Macro–Micro Damage and Failure Behavior of Creep Gas-Bearing Coal Subjected to Drop Hammer Impact

The macroscopic mechanical characteristics and microscopic pore structure evolution were investigated in gas-bearing coal subjected to creep loading superimposed with drop hammer impact loads, under different gas adsorption pressures, creep stress levels, and impact load magnitudes. The results show that, as gas adsorption pressure, creep stress level, and impact load increase, the peak strength of coal specimens decreases, while the peak axial strain and radial strain increase. Low-temperature liquid nitrogen adsorption tests demonstrated that the maximum adsorption capacity, total specific surface area, total pore volume, and the proportion of specific surface area and pore volume of micropores in intermediate-sized coal specimens decrease with increase in the three variables.
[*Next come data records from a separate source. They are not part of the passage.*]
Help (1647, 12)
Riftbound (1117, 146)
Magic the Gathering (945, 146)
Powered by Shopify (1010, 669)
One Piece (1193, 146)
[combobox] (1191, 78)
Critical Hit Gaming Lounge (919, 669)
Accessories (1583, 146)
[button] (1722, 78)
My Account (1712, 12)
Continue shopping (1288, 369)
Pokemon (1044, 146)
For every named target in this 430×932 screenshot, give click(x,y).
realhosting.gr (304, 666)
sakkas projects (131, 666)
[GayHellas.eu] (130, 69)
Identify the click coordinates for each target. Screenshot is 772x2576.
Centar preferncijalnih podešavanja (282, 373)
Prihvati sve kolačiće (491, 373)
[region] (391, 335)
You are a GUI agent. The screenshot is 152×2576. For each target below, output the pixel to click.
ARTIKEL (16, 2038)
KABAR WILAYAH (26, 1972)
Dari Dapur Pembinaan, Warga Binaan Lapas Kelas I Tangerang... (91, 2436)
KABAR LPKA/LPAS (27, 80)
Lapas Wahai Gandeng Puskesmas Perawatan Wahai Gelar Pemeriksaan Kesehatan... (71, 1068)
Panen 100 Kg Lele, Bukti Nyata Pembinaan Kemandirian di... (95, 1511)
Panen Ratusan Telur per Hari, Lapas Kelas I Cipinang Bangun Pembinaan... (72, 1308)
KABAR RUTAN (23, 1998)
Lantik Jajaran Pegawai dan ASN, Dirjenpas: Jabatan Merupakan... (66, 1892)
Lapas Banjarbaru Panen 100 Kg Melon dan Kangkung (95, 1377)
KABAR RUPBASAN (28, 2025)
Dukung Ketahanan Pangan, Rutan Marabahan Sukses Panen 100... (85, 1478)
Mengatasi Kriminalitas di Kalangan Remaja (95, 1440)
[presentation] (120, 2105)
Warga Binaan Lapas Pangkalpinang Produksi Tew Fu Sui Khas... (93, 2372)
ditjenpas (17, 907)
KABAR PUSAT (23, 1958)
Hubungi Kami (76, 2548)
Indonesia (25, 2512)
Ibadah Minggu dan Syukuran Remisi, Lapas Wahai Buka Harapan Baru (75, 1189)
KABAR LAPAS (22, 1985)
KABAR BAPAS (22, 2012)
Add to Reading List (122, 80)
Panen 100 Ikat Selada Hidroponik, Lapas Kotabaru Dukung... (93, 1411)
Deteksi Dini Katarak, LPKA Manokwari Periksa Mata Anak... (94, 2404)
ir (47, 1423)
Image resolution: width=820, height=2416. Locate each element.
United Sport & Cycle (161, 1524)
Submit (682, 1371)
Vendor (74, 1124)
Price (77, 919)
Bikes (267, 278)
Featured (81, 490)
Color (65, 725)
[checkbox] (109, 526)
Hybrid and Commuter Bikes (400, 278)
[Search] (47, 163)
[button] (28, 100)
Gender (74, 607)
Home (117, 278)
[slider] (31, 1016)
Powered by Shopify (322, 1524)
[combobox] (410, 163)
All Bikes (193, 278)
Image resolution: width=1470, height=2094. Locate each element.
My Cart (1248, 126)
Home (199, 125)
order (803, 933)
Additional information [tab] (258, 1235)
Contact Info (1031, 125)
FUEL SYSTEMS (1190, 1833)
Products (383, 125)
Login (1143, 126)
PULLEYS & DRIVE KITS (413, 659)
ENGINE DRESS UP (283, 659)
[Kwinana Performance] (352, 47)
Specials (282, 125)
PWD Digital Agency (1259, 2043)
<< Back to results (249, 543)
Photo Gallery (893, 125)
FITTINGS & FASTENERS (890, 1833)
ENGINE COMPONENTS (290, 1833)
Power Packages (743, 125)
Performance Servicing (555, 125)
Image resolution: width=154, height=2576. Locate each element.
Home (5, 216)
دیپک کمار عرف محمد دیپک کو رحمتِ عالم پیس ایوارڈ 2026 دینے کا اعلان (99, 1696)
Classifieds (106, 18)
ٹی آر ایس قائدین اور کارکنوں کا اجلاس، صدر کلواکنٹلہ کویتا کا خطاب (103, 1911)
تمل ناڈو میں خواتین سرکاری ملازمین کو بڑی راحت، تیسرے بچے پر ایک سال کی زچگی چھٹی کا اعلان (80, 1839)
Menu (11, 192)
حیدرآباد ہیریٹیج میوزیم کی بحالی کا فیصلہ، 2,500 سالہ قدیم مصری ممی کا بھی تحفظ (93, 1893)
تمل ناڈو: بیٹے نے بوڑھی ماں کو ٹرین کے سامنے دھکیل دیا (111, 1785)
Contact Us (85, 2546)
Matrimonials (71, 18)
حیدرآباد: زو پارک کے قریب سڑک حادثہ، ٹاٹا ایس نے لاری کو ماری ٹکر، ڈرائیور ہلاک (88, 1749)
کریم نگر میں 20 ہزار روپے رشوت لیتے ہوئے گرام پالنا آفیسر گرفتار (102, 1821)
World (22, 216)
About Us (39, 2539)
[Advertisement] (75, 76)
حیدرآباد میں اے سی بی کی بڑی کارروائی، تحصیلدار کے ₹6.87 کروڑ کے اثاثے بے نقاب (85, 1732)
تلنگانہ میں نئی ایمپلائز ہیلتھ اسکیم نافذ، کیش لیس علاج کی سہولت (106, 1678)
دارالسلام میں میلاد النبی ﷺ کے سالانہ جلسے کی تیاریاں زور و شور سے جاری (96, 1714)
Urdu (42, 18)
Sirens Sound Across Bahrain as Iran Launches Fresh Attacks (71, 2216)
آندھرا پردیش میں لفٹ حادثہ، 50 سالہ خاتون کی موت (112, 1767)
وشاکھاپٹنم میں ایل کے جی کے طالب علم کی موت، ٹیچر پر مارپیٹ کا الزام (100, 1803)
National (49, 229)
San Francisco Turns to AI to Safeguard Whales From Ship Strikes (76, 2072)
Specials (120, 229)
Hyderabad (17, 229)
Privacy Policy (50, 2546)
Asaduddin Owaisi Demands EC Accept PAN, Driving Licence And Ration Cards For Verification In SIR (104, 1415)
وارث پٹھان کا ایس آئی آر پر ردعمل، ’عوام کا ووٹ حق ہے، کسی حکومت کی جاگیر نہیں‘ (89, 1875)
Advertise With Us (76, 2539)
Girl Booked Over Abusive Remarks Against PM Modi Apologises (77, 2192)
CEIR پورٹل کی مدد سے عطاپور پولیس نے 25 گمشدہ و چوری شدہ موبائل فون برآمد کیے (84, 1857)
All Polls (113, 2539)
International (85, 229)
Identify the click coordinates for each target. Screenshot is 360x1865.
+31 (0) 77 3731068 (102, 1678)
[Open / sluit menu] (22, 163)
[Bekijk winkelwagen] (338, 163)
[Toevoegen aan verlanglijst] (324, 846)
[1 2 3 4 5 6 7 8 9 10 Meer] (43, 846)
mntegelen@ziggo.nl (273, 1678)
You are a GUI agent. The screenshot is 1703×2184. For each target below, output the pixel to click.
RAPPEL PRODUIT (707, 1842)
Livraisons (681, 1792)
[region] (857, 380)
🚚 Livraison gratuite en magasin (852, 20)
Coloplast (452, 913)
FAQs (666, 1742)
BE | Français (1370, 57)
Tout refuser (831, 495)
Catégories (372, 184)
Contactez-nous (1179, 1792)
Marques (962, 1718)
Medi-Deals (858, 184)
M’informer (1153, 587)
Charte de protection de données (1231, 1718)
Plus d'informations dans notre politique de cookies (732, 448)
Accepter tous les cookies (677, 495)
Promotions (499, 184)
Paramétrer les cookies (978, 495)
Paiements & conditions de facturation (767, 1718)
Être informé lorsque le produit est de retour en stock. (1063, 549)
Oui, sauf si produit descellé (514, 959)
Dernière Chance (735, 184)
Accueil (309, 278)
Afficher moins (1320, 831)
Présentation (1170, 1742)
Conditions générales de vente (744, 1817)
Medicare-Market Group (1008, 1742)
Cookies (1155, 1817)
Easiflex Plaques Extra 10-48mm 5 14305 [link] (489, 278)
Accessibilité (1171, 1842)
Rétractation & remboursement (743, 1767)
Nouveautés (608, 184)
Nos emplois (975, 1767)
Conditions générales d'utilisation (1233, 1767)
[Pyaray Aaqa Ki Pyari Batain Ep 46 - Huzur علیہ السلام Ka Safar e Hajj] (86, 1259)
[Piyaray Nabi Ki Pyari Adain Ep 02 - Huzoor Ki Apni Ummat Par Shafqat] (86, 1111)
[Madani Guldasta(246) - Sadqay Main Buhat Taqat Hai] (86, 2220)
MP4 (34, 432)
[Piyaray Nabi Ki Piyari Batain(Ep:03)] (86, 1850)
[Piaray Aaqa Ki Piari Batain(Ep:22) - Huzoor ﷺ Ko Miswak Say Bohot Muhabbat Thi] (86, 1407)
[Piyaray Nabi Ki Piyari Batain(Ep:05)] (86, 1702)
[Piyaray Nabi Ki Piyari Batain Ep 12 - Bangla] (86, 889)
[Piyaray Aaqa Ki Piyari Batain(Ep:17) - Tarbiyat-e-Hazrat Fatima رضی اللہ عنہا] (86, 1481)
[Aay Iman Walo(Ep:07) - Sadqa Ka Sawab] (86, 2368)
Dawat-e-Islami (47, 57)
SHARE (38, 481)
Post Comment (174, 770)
In contrast, the proportion of specific surface area, total proportion of pore volume, and the fractal dimension of transition pores and mesopores increase, indicating a transformation of micropores into transition pores and mesopores. Importantly, a strong linear correlation was established between the damage rate of coal specimens and the proportion of micropore specific surface area, pore volume, and pore fractal dimension. These findings lay the groundwork for developing a macro–micro combined damage and failure constitutive model for gas-bearing coal subjected to superimposed dynamic and static loads, thereby enhancing the theoretical framework of rock dynamics.